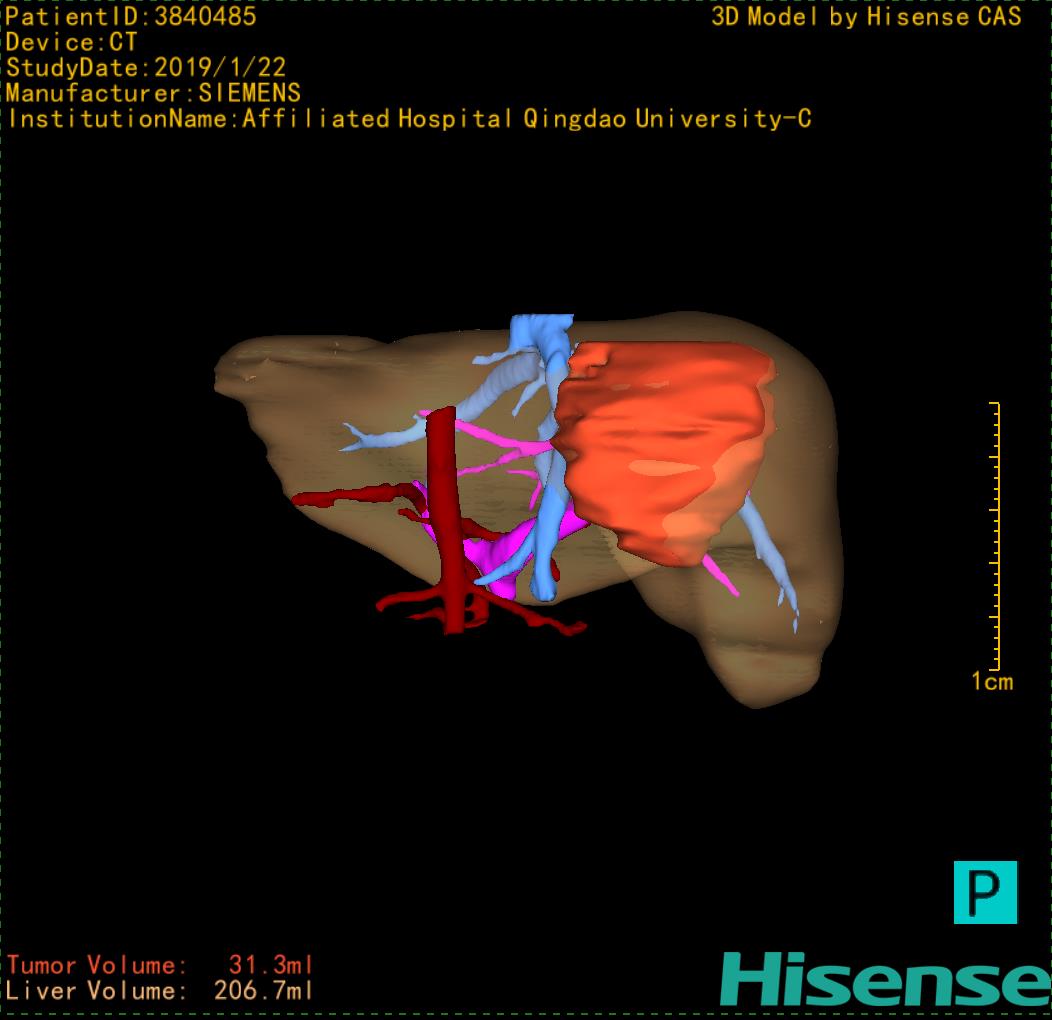Click the Manufacturer:SIEMENS label
This screenshot has height=1020, width=1052.
153,93
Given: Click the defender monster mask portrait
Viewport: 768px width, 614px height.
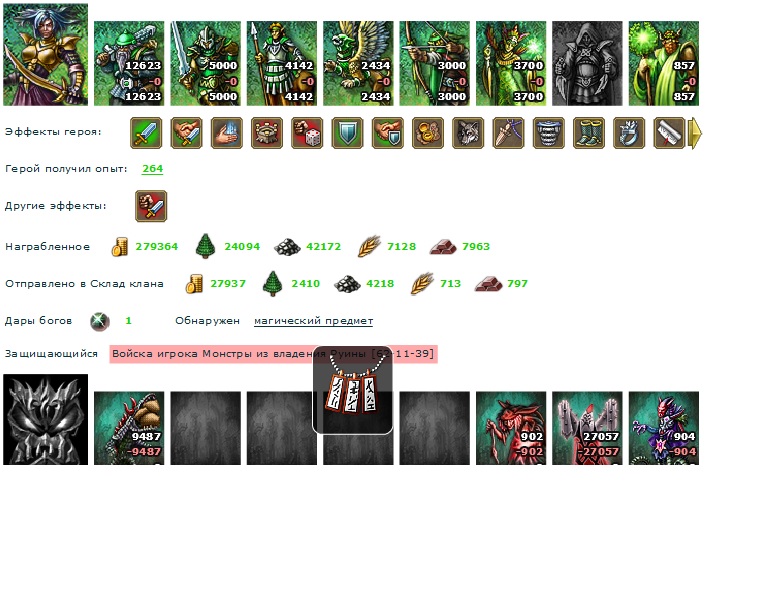Looking at the screenshot, I should coord(46,420).
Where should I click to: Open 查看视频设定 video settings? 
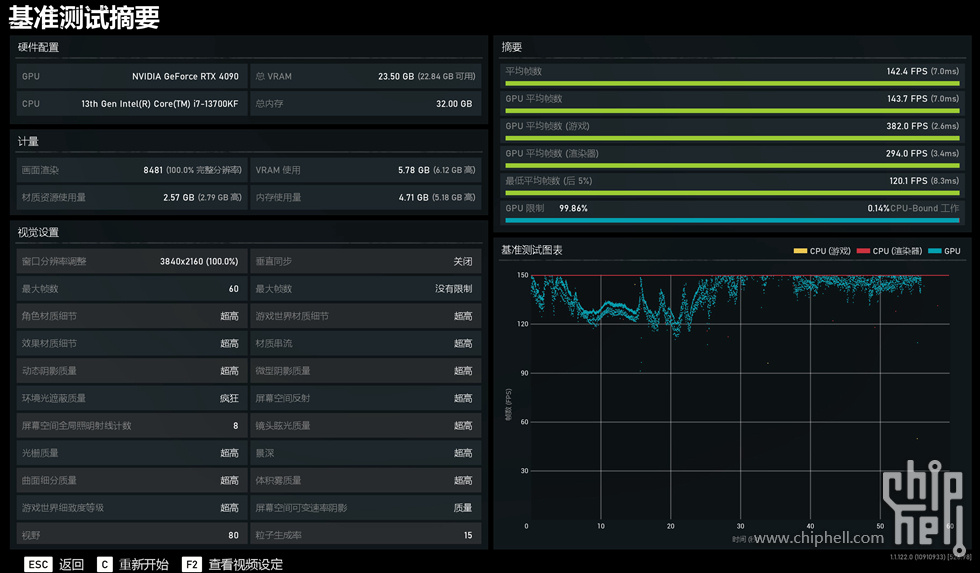(x=246, y=564)
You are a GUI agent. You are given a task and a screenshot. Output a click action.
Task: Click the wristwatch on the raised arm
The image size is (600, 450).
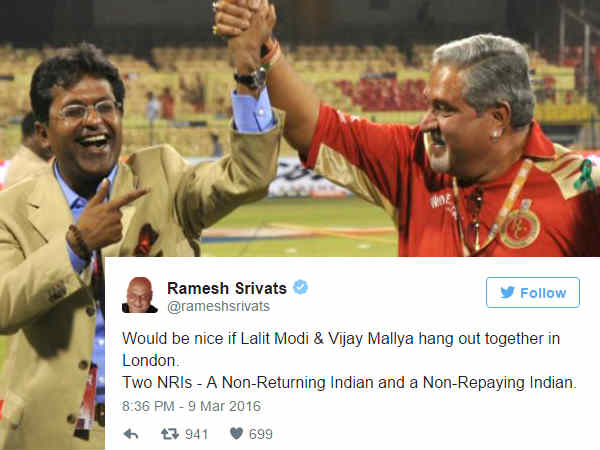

* * *

§ Work item:
An acceptable answer holds exactly the lines from the one with "Task: Click the wristwatch on the raised arm" through the end of the entries above, both ends kept, and no pictures at all.

§ Written answer:
Task: Click the wristwatch on the raised arm
The image size is (600, 450).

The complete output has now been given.